• DATA FOR PROCESSING
==*==

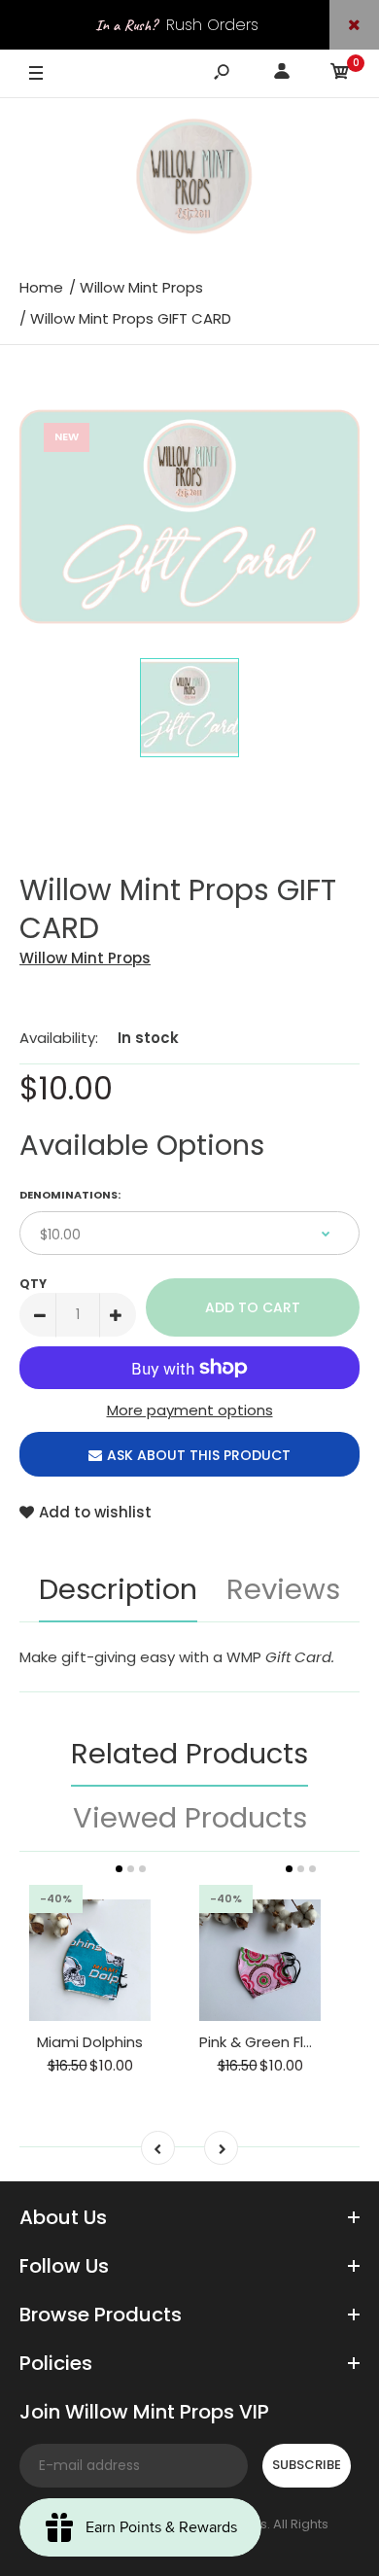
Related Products (189, 1753)
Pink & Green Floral (264, 2042)
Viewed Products (190, 1817)
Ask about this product (199, 1455)
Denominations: (70, 1194)
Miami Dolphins (90, 2042)
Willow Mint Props (85, 958)
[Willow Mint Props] (189, 180)
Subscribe (306, 2464)
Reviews (283, 1589)
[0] (340, 74)
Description (118, 1589)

==*==

• INSTRUCTIONS TO FOLLOW
Each line containing the word "Willow" needs to be copied from the data above.

• WRITTEN RESPONSE
Willow Mint Props (85, 958)
[Willow Mint Props] (189, 180)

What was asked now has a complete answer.